** Records shown follows **
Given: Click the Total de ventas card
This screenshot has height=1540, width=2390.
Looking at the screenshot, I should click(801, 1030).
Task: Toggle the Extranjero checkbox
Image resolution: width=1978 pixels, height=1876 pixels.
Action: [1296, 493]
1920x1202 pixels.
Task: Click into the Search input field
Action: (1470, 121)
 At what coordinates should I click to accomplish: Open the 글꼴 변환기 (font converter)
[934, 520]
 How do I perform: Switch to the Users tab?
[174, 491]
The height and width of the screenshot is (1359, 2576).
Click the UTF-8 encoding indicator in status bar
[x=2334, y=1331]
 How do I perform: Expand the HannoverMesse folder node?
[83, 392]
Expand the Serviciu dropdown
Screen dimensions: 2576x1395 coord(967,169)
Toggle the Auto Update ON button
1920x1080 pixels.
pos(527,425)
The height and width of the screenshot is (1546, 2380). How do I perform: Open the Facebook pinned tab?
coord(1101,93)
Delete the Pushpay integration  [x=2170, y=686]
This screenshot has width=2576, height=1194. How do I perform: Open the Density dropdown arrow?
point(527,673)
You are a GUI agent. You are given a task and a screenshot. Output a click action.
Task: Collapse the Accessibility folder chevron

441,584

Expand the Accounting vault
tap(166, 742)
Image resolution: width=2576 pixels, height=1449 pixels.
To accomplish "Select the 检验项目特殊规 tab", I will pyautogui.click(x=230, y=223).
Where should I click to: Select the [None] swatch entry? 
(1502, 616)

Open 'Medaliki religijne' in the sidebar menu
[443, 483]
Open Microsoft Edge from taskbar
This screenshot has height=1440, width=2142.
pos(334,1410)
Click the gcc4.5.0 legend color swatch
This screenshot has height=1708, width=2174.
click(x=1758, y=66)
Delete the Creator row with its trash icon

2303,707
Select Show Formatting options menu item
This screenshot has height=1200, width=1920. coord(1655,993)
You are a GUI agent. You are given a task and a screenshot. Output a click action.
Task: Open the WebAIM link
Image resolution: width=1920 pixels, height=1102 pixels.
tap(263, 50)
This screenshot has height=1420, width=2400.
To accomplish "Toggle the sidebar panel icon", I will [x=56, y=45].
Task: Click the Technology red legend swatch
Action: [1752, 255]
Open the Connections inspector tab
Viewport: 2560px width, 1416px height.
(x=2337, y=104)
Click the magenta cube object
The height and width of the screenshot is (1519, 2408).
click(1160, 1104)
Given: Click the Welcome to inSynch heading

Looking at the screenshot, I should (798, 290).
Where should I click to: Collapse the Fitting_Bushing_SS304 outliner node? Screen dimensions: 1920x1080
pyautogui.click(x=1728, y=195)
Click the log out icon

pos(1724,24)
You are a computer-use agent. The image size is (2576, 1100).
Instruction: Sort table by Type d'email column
** End of Records shown **
:: Brief ::
However many lines the data holds, return each one exactly.

:: Solution to this problem ::
Given: Click the Total de ventas card
This screenshot has height=1540, width=2390.
Looking at the screenshot, I should click(801, 1030).
Task: Toggle the Extranjero checkbox
Image resolution: width=1978 pixels, height=1876 pixels.
Action: [1296, 493]
1920x1202 pixels.
Task: Click into the Search input field
Action: (1470, 121)
 At what coordinates should I click to accomplish: Open the 글꼴 변환기 (font converter)
[934, 520]
 How do I perform: Switch to the Users tab?
[174, 491]
The height and width of the screenshot is (1359, 2576).
Click the UTF-8 encoding indicator in status bar
[x=2334, y=1331]
 How do I perform: Expand the HannoverMesse folder node?
[83, 392]
Expand the Serviciu dropdown
Screen dimensions: 2576x1395 coord(967,169)
Toggle the Auto Update ON button
1920x1080 pixels.
pos(527,425)
The height and width of the screenshot is (1546, 2380). How do I perform: Open the Facebook pinned tab?
coord(1101,93)
Delete the Pushpay integration  [x=2170, y=686]
This screenshot has width=2576, height=1194. How do I perform: Open the Density dropdown arrow?
point(527,673)
You are a GUI agent. You are given a task and a screenshot. Output a click action.
Task: Collapse the Accessibility folder chevron

441,584

Expand the Accounting vault
tap(166, 742)
Image resolution: width=2576 pixels, height=1449 pixels.
To accomplish "Select the 检验项目特殊规 tab", I will pyautogui.click(x=230, y=223).
Where should I click to: Select the [None] swatch entry? 
(1502, 616)

Open 'Medaliki religijne' in the sidebar menu
[443, 483]
Open Microsoft Edge from taskbar
This screenshot has height=1440, width=2142.
pos(334,1410)
Click the gcc4.5.0 legend color swatch
This screenshot has height=1708, width=2174.
click(x=1758, y=66)
Delete the Creator row with its trash icon

2303,707
Select Show Formatting options menu item
This screenshot has height=1200, width=1920. coord(1655,993)
You are a GUI agent. You are given a task and a screenshot. Output a click action.
Task: Open the WebAIM link
Image resolution: width=1920 pixels, height=1102 pixels.
tap(263, 50)
This screenshot has height=1420, width=2400.
To accomplish "Toggle the sidebar panel icon", I will [x=56, y=45].
Task: Click the Technology red legend swatch
Action: [1752, 255]
Open the Connections inspector tab
Viewport: 2560px width, 1416px height.
(x=2337, y=104)
Click the magenta cube object
The height and width of the screenshot is (1519, 2408).
click(1160, 1104)
Given: Click the Welcome to inSynch heading

Looking at the screenshot, I should (798, 290).
Where should I click to: Collapse the Fitting_Bushing_SS304 outliner node? Screen dimensions: 1920x1080
pyautogui.click(x=1728, y=195)
Click the log out icon

pos(1724,24)
You are a computer-use agent. The image size is (2576, 1100).
Instruction: Sort table by Type d'email column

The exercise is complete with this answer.